Harry Nilsson's on the stereo and a summer storm is brewing outside; it's been building all day and I'm waiting for it to break. It rained yesterday too, but I slept through it; it was after we wrapped shooting Yen's short film, running on the usual one-hour-of-sleep-rush that fuels just about all of our filmmaking endeavours. Frank Mosley and Arianne Martin made up our cast and in one of the best moments of improvisation I've seen in a long time, they didn't break character when some crazy homeless street preacher blessed us from across the street. His prayers must have worked, because the shoot went off without a hitch, and, after logging the footage late last night, I think the film will turn out really well; it could very likely be completely heartbreaking, especially if you're a sucker for the old wringing a puppy's neck cliche. Which I am.
I've been sitting here writing this while the final cut of GDMF prints off my computer; it just finished, and so I've got to rush it to the festival offices. I think they were getting worried that we'd never actually hand it over to them.
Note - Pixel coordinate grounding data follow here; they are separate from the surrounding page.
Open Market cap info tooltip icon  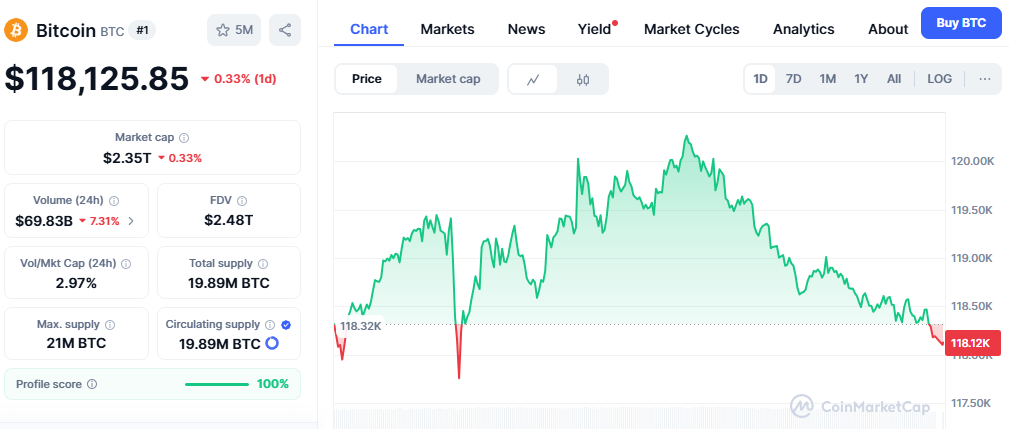coord(184,137)
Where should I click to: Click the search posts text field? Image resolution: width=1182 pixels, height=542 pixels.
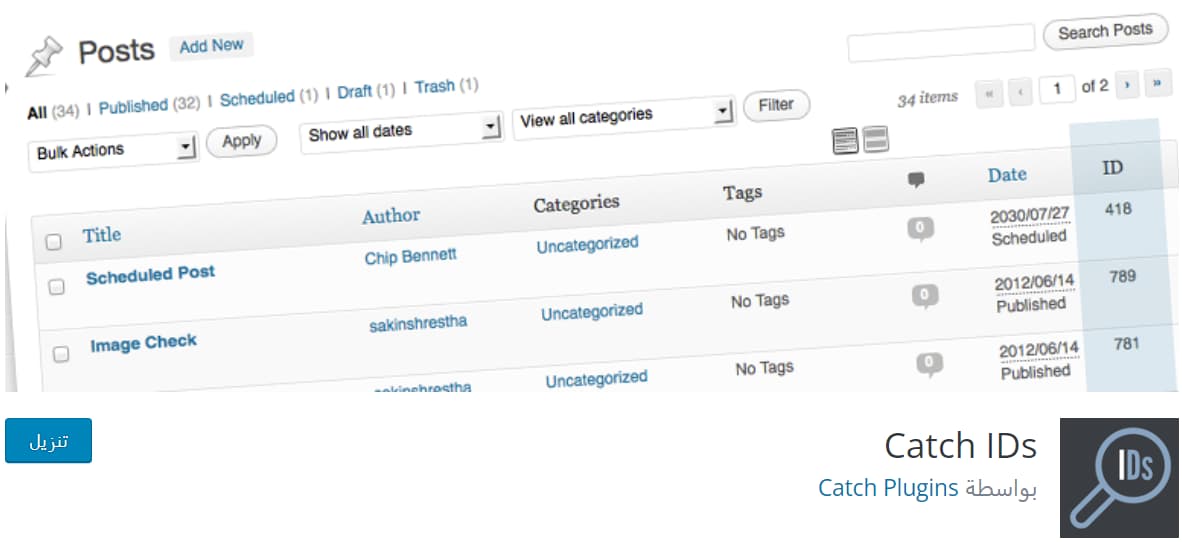click(940, 43)
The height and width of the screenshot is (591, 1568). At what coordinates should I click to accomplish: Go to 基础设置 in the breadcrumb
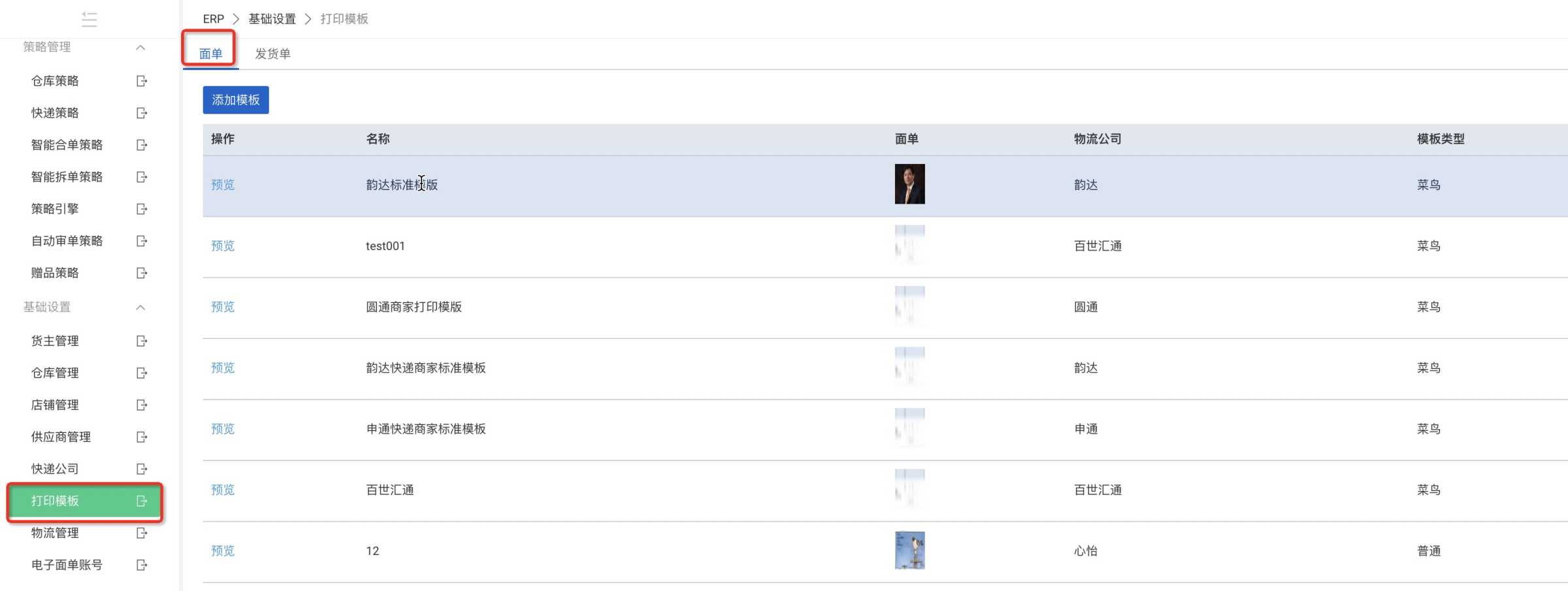click(272, 19)
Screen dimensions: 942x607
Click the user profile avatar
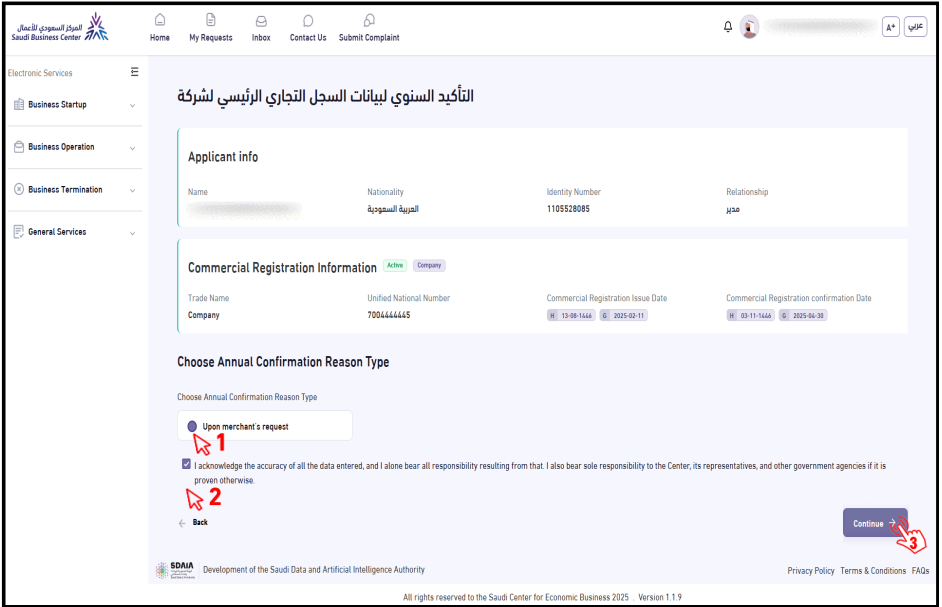tap(749, 27)
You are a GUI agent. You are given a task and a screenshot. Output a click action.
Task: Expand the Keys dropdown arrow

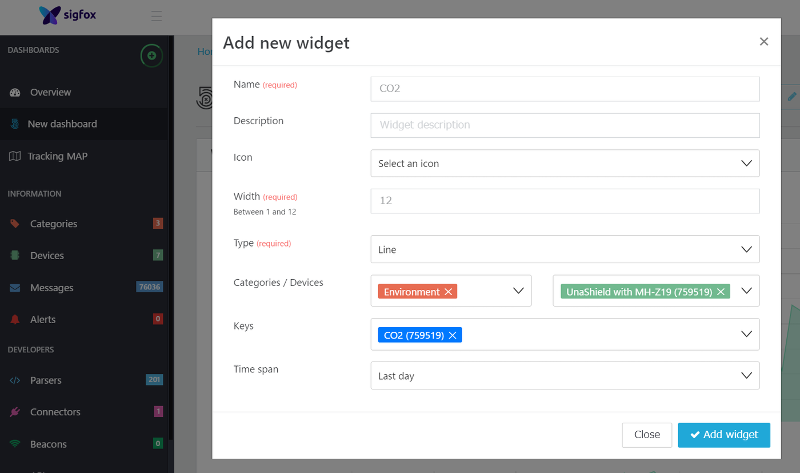[746, 334]
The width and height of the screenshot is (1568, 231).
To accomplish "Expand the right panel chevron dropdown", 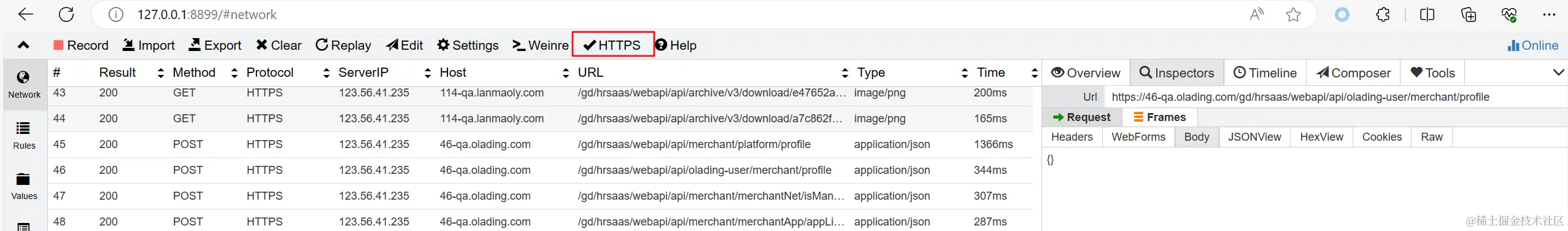I will [1558, 72].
And now I'm back, and those pinstripes of gray on the horizon finally swept my way. Driving under an underpass, I saw a motorcyclist leaning against the concrete, waiting for the storm to pass. He didn't even have to try to remind me of Bud Clay in The Brown Bunny, which we also watched the night before last. I hadn't seen it since it left theaters, and it was even better than I remembered it being. I remember having trouble with the flashbacks the first time I saw it, and not minding them the second time; this time, perhaps because I'd downplayed them in my memory of the film, they caught me off guard and affected me the way I think they were intended to.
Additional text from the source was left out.